**Aufgabe 1**
Beantworten Sie anhand des Forenauszugs zu KastKing-Rollen folgende Fragen:
(a) Ab welchem Betrag ist laut Fr33 neben der Umsatzsteuer auch der jeweilige Zollsatz fällig?
(b) Für wie viel Euro will fxschmxxstxrp die Stealth bei Ebay bestellen?
(c) Zu welchem Preis will RAUBFISCHULTRA die Rolle über AE bestellen?

**Vorliegender Auszug**
○ ○ ○ ○ ○

Normal liegt die Grenze beim Zoll um 22,76 € und darüber würden 19 % Mehwertsteuer drauf kommen . Da die aber bis 10 € nichts verbuchen können geht das so durch .

Die meisten Sachen aus China die ich gekauft habe auch etwas über den betrag von 22,76 € lagen so im Briefkasten mit dem grünen Zollaufkleber drauf,Zollamtlich davon befreit .#6
Gruß
Dieter


----------



## Fr33 (20. Januar 2017)

*AW: Kastking Baitcast Rolle ?*



el.Lucio schrieb:


> Wie läuft das eigentlich mit Zoll und einfuhrsteuer. Kommt da noch was drauf auf den Rollenpreis oder kommen die so an?



Zollwert ist IMMER Warenwert + Versandkosten (sofern die ausgewiesen sind). Über 22€ sind eig die 19% Einfuhrumstatzsteuer fällig. Ab 150€ sind dann neben der USt auch der jeweilige Zollsatz fällig....

 Und mit ganz viel "Glück" darf man seine Ware mit allen Unterlagen am Mann beim zuständigen Zoll abholen.


----------



## RAUBFISCHULTRA (20. Januar 2017)

*AW: Kastking Baitcast Rolle ?*

Ich hatte mir auch bereits nen Thermo Anzug für 60€ aus China bestellt und musste nichts nach zahlen. 
Im Moment bin ich am überlegen, welche KastKing ich mir kaufen möchte,da ich mich erstmal in das Angeln mit der BC einfinden möchte.


----------



## fxschmxxstxrp (20. Januar 2017)

*AW: Kastking Baitcast Rolle ?*



RAUBFISCHULTRA schrieb:


> Ich hatte mir auch bereits nen Thermo Anzug für 60€ aus China bestellt und musste nichts nach zahlen.
> Im Moment bin ich am überlegen, welche KastKing ich mir kaufen möchte,da ich mich erstmal in das Angeln mit der BC einfinden möchte.



Also ich denke mal ich werde mir dann die Stealth ordern .
Dann halt bei Ebay für 40 Euro .
Das Kugellager ist im Kurbel Deckel nicht eingepresst bzw noch ein Lager darüber.Das finde ich schon mal super. 

Wenn Sie jetzt noch das alufarbene in schwarz machen würden ,dann sehe die noch geiler aus.


Ich finde zwar andere Rollen auf dem deutschen Markt richtig gut nur die sind halt viel zu teuer.

Was ich noch schlimmer finde, in den Geschäften sind diese Baitcaster immer hinter verschlossener Vitrinen.So was schreckt ab .Anscheinend wollen die nichts verkaufen !


----------



## RAUBFISCHULTRA (20. Januar 2017)

*AW: Kastking Baitcast Rolle ?*

Bei eBay finde ich sie nur für über 50€ da werde ich mir sie über AE für 38€ bestellen und dann die 12 € für die KastKing Mega 8 noch investieren.

○ ○ ○ ○ ○

**Datensätze**

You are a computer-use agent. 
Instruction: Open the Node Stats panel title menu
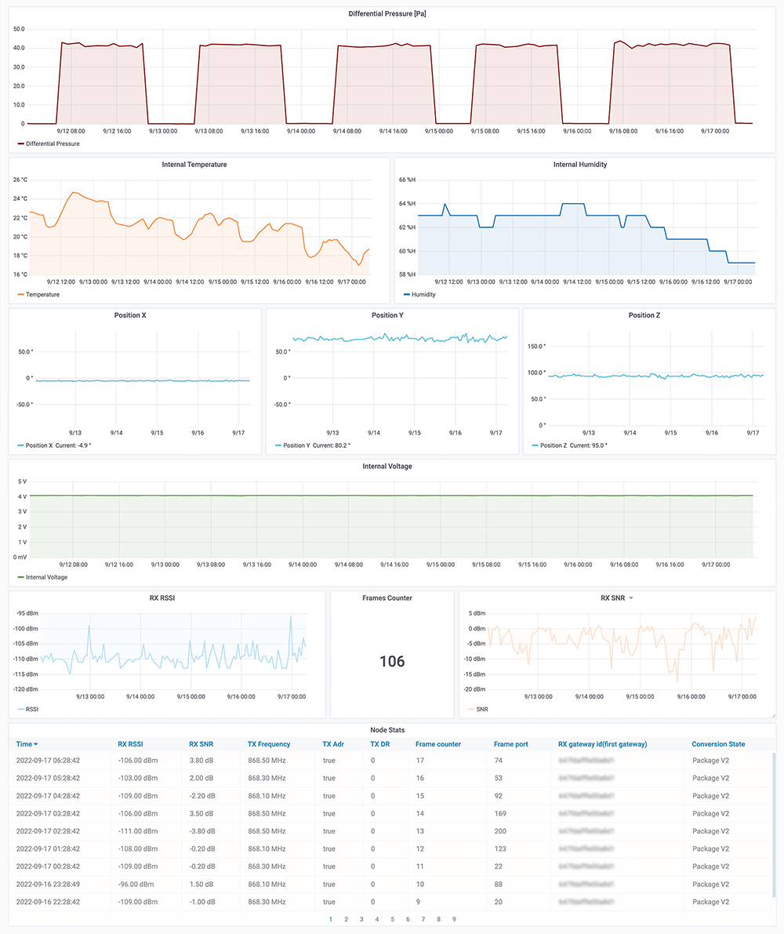pos(391,729)
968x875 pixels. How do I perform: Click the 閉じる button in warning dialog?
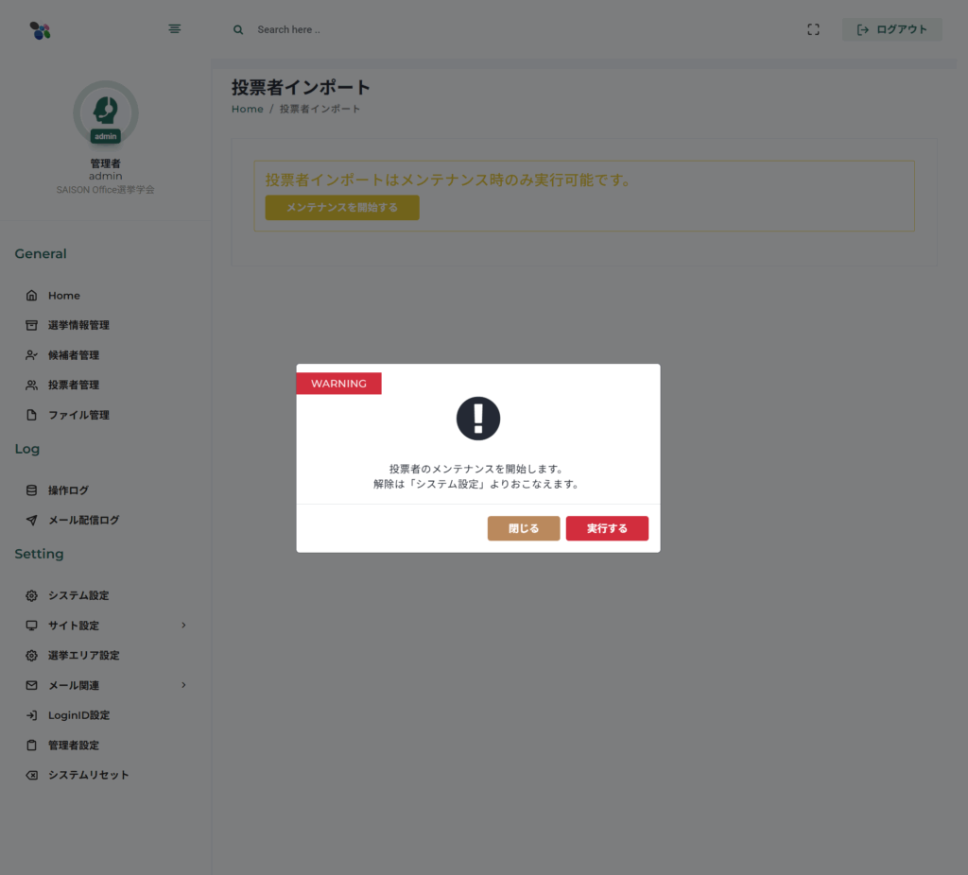524,528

○ ○ ○ ○ ○

**Aufgabe 2**
Ersetzen Sie in den Datensätzen ab der Zeile mit „968x875 pixels. How“ bis einschließlich zum Ende der Datensätze „warning“ durch „error“, und geben Sie nur diese Zeilen sonst unverändert wieder. Lassen Sie die Bilder dabei weg.

**Lösung 1**
(a) Ab 150 €.
(b) Für 40 Euro.
(c) Für 38 €.

**Lösung 2**
968x875 pixels. How do I perform: Click the 閉じる button in error dialog?
524,528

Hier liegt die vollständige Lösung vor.